Я шла с вечера домой, думая о том, как теперь в памяти людской беззащитен поэт: от зависти тайной и злобы открытой, от ядовитой клеветы друзей.

Год двадцать шестой. Январь или февраль?

Приехал в Ленинград мой двоюродный брат Валентин Иванович Вольпин. Привез подарок – недавно вышедшие из печати три тома «Собрания сочинений» Есенина (напомню: четвертый том первоначальным планом не был предусмотрен, и самая мысль о нем возникла лишь после смерти поэта).

Печальный дар! Но очень желанный.

Время шло. Я давно снова живу постоянно в Москве, на Самотеке. Год тридцать девятый (или сороковой?).

Как-то иду по Самотечному бульвару, и навстречу мне Анатолий Борисович Мариенгоф. Он горячо жмет мне руку, как дорогой родственнице. Точно в прошлом вовсе не старался, как только мог, оттягивать от меня Есенина. Говорит:

– Мне очень хотелось бы познакомить наших сыновей. Пусть они растут друзьями. Такими, как мы с Сергеем! Пусть возродят нашу молодость!

Я не возражаю, хоть и не верю в искусственное возрождение молодости, ни в дружбу по заказу. Уговариваемся, когда ему прийти ко мне со своим Кириллом… Однако ни дружбе, ни даже знакомству сыновей не суждено было завязаться… Через несколько дней я узнала, что Кирилл – ему тогда было лет шестнадцать – покончил с собой. Тем же способом, что и Есенин.

И мне представилось: сын Мариенгофа через долгие годы завершил своею смертью ту длинную череду самоубийств, которой якобы отозвалась Москва на гибель Сергея Есенина. То была переломная полоса. Многие, многие тогда свели счеты с жизнью. И чуть не каждый, в чем бы ни была причина его самоубийства, считал нужным оставить рядом с предсмертной запиской раскрытый томик Есенина. «Никого не винить». Или скажете: «некого винить»? Ан есть кого: вините поэта!
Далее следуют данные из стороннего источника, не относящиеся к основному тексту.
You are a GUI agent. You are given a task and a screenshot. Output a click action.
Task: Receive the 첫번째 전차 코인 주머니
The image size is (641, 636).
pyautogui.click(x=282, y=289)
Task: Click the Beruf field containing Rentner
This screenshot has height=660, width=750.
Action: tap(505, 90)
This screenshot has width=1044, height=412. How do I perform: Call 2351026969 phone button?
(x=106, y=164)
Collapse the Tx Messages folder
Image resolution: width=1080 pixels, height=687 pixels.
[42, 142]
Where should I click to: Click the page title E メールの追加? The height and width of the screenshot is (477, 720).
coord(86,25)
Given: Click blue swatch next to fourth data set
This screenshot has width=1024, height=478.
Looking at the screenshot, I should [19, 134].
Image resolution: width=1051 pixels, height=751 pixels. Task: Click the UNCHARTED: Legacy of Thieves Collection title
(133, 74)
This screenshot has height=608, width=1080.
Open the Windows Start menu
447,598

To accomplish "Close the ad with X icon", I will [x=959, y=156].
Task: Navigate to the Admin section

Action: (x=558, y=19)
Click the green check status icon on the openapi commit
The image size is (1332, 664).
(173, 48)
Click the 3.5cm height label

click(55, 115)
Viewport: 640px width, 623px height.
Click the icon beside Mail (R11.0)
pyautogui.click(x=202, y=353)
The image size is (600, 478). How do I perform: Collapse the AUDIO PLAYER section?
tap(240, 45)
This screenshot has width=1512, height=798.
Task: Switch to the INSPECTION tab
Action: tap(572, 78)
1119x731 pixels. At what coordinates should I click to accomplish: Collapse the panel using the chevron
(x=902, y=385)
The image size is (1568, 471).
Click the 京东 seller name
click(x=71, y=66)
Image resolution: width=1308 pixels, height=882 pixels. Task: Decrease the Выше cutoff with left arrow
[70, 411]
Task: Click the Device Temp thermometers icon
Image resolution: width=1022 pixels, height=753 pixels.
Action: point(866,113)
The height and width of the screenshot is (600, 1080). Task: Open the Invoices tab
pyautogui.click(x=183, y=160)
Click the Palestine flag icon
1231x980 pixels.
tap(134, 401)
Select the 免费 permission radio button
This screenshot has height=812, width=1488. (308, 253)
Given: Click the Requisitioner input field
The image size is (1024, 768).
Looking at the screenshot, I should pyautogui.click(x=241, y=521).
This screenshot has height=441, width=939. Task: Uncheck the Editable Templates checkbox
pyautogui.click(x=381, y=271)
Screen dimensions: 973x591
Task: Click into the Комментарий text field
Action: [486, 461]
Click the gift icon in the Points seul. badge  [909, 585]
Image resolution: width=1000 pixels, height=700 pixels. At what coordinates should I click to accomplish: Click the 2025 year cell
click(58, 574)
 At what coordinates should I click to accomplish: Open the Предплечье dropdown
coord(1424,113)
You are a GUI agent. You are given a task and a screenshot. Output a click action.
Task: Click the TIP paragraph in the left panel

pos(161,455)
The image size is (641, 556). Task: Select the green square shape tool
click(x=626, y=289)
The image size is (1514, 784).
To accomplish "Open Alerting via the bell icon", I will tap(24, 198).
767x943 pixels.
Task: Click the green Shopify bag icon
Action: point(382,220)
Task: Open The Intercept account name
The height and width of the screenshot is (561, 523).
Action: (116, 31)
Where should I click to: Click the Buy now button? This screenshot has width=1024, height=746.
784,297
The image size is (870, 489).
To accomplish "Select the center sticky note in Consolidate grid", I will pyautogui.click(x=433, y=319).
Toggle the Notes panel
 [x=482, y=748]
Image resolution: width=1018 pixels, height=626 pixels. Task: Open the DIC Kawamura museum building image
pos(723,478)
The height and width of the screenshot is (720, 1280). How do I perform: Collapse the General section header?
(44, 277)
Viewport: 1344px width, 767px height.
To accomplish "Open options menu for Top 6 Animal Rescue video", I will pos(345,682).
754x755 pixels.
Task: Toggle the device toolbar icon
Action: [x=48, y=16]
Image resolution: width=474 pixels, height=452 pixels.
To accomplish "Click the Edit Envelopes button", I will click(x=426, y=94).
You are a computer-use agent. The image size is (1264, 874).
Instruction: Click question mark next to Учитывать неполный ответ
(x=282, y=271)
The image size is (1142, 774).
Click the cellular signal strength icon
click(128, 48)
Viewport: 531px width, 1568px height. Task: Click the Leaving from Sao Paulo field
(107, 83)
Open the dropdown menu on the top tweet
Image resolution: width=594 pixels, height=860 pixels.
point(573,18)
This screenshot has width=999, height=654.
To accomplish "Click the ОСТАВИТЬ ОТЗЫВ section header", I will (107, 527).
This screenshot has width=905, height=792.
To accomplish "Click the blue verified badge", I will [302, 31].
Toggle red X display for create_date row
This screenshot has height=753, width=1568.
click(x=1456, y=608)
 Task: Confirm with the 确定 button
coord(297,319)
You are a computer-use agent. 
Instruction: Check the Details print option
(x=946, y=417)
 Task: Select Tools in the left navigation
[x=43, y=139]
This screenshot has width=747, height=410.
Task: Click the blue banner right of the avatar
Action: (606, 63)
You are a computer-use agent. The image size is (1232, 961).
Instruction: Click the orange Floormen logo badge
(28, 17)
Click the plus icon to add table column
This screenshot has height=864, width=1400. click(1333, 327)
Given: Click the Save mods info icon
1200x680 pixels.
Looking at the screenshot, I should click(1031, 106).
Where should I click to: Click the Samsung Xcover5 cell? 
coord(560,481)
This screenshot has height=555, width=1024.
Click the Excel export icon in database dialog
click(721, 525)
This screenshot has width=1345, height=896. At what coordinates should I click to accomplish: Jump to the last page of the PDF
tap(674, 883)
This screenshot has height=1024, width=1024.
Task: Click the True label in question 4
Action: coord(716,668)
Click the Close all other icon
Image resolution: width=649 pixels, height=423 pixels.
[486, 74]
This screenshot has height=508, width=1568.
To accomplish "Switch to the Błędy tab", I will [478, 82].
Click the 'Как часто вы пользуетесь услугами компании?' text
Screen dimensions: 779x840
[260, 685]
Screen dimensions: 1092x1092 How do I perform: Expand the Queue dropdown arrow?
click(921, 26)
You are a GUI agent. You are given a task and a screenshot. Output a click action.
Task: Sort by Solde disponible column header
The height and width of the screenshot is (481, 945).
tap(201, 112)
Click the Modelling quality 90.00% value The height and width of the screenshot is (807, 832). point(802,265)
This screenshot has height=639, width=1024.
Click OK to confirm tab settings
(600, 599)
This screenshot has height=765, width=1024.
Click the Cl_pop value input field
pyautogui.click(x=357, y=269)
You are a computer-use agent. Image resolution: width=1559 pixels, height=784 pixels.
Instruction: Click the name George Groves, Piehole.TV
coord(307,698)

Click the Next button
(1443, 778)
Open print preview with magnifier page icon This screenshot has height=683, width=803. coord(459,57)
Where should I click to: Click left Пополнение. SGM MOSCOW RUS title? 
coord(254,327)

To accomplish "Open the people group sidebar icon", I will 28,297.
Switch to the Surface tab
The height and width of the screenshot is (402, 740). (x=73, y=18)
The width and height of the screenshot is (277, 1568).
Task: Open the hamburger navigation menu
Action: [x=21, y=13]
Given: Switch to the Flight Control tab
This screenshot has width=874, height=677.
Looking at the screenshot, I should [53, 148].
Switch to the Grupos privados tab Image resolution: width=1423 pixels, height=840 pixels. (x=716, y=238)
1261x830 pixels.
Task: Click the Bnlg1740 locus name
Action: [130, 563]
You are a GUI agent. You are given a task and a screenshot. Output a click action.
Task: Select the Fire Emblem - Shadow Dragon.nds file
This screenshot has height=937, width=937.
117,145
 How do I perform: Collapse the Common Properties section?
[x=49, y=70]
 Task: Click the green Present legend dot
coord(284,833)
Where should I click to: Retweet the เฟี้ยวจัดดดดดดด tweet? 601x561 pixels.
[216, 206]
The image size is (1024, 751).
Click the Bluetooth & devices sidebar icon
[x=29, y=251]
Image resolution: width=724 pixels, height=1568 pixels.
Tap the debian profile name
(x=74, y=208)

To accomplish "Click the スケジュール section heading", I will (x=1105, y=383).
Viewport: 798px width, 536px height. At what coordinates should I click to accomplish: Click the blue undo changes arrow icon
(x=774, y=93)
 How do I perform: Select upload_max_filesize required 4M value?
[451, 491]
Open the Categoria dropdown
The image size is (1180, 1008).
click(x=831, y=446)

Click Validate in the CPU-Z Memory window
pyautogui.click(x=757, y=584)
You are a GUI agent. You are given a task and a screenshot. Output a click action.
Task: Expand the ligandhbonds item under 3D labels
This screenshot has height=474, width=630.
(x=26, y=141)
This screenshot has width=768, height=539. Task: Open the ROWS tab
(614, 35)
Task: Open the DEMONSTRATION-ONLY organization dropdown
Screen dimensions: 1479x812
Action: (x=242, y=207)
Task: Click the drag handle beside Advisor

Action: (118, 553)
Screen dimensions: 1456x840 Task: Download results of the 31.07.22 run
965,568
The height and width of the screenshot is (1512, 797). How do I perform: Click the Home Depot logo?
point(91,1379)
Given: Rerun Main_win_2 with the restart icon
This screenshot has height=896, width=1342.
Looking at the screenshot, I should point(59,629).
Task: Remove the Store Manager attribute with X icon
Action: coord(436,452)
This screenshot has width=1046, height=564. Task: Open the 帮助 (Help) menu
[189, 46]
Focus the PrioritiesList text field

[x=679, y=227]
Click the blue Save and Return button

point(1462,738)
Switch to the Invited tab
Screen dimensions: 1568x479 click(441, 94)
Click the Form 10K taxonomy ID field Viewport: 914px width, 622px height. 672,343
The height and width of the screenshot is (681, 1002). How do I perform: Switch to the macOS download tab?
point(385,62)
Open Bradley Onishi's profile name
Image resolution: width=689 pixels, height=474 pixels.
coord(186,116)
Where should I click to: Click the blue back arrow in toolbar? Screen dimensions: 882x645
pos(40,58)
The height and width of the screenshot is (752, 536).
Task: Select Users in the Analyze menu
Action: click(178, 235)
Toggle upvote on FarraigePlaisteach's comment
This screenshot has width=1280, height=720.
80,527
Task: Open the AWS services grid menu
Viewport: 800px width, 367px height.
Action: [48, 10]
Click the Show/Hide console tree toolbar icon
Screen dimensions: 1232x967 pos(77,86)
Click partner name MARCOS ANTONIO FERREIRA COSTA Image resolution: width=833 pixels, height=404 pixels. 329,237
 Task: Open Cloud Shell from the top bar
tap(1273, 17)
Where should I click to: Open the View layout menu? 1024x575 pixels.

На этом я позволю себе – без послесловий – оборвать мои записи. Как самочинно оборвал свою жизнь Сергей Есенин.

1984

Вместо заключения

Южный ветер

  • Февральский ветер южный,
  • Ты саднишь сердце мне,
  • Как память прежней дружбы,
  • Как свет в чужом окне.
  • Скрипел под килем гравий,
  • Горели три огня.
  • Закат лениво грабил
  • Руду слепого дня.
  • «Прощай, Надия, – кормчий
  • Неласково сказал, —
  • В солончаковой почве
  • Не прорастет лоза».
  • И он ушел – по ветру
  • То имя расплескать,
  • Что мне дала в примету,
  • Любя и веря, мать.
  • Бывают страшны штормы,
  • Бывает зыбь страшна,
  • Но пыткой самой черной
  • Измает тишина.
  • Тот искус был иль не был?
  • Простор два года пуст,
  • Два года пусто небо,
  • А воздух сух и густ.
  • Ты все ж вернулся, блудный!
  • Что счастьем назовут?
  • …На дальнем рейде судно
  • Тонуло, сев на ют.
  • И я сквозь сумрак древний
  • Успела прочитать
  • То имя на форштевне,
  • Что нарекла мне мать.
  • Не взмах руки горячей,
  • Не лоб высокий твой:
  • Как великан незрячий,
  • На берег шел прибой.
  • Пришел. Чужой, недужный,
  • Залег меж серых скал.
  • Он шею гнул натужно,
  • Он плечи разминал.
  • С набухшей гривы молча
  • Он пену отжинал…
  • А ночь над миром волчьим
  • Склонилась, как жена.
  • И память прежней дружбы
  • Томила сердце мне,
  • Как в стужу ветер южный,
  • Как свет в чужом окне.

Н. В. Крандиевская-Толстая

Сергей Есенин и Айседора Дункан. Встречи

– У нас гости в столовой, – сказал Толстой, заглянув в мою комнату. – Клюев привел Есенина. Выйди, познакомься. Он занятный.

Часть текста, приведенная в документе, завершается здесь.